(Activity): Output, word for word, each line from the one with "Task: Clear the Service field with the X icon" through the end of the listing below, excluding every picture.

(Given information):
# # #

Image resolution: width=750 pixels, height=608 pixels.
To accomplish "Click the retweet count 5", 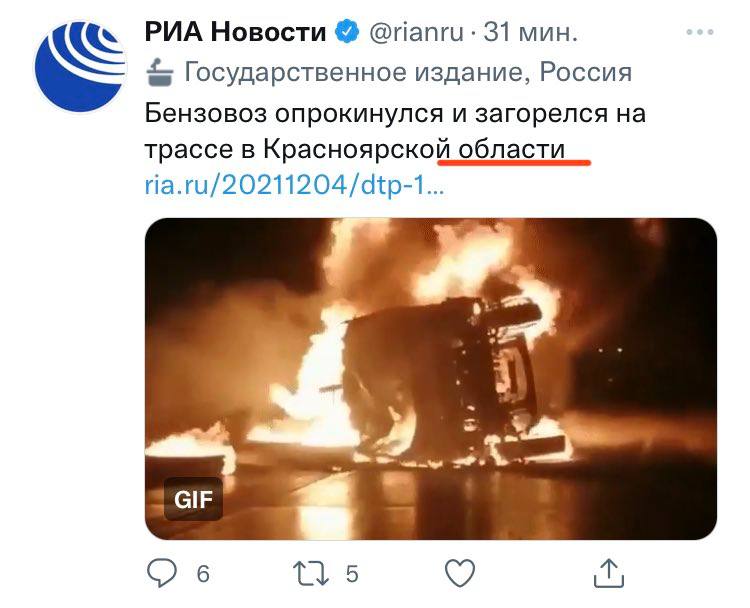I will click(352, 574).
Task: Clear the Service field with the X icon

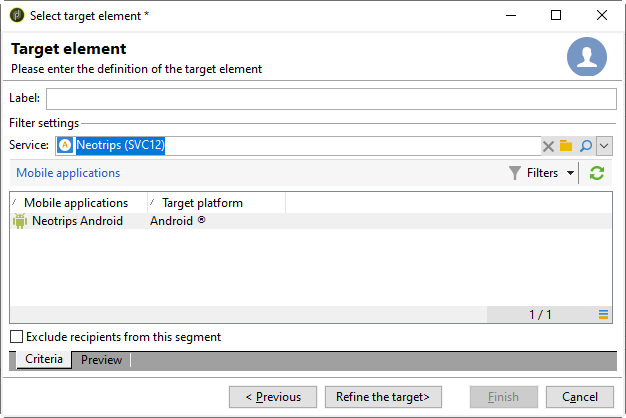Action: click(548, 146)
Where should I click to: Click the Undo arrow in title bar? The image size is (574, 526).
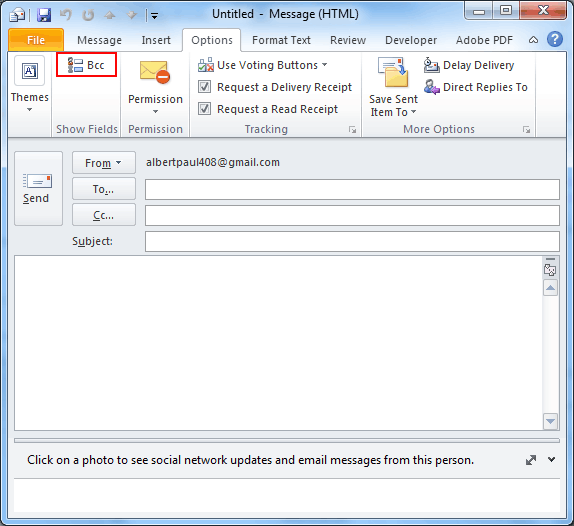[66, 15]
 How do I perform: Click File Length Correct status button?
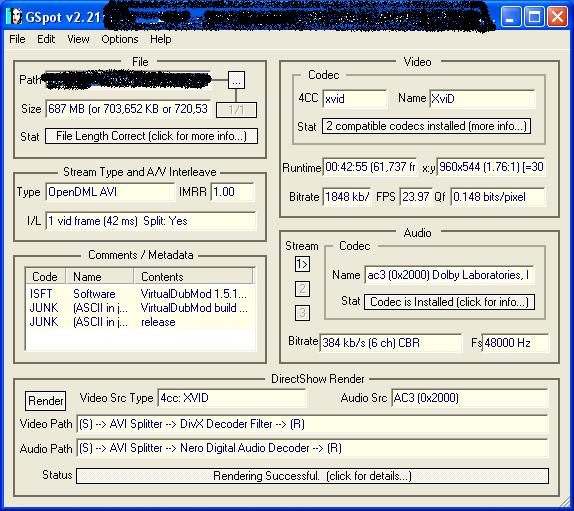[151, 136]
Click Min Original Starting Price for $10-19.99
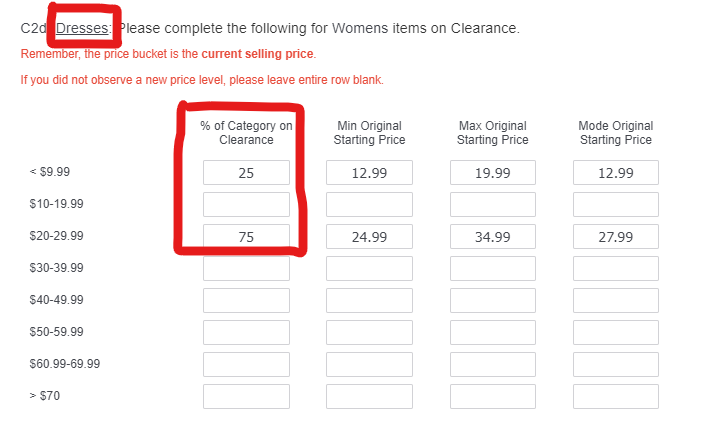This screenshot has width=713, height=428. [369, 205]
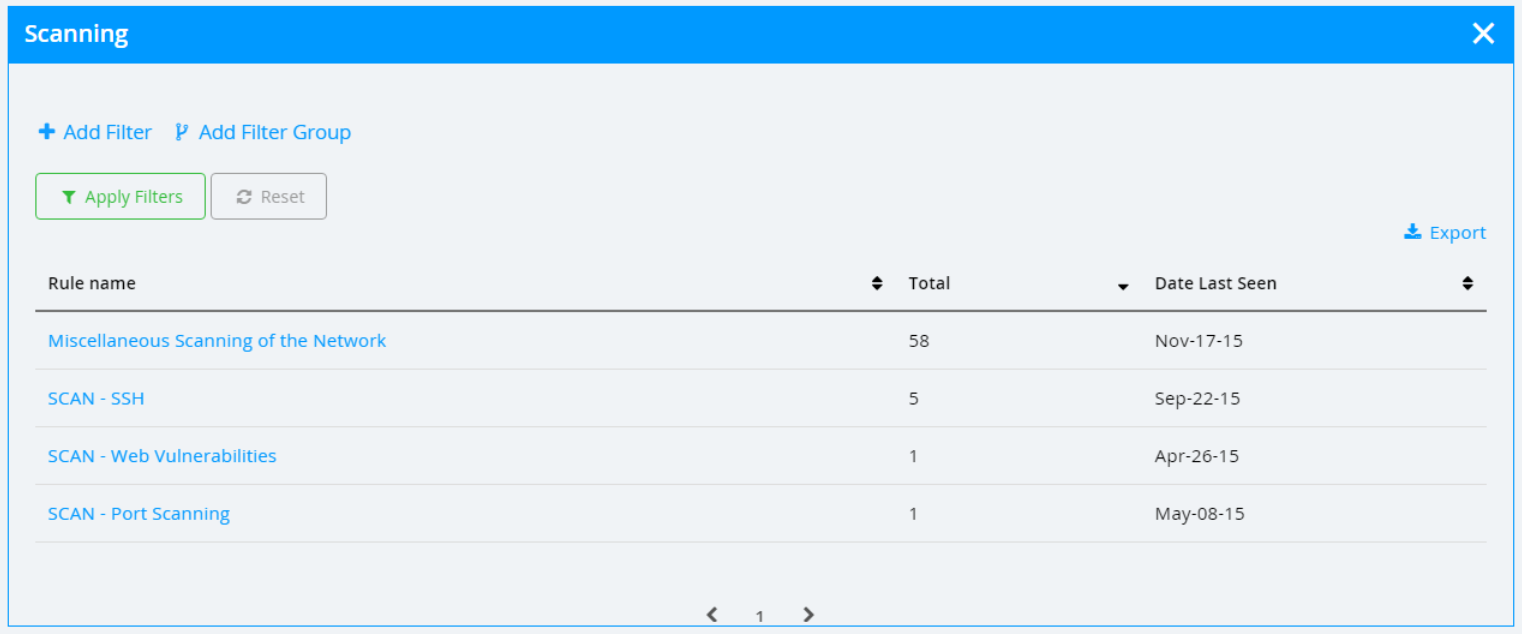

# # #

(Solved exercise):
Task: Clear the Service field with the X icon

Action: click(548, 146)
Where should I click to: Click the Undo arrow in title bar? The image size is (574, 526).
[66, 15]
 How do I perform: Click File Length Correct status button?
[151, 136]
Click Min Original Starting Price for $10-19.99
This screenshot has width=713, height=428. [369, 205]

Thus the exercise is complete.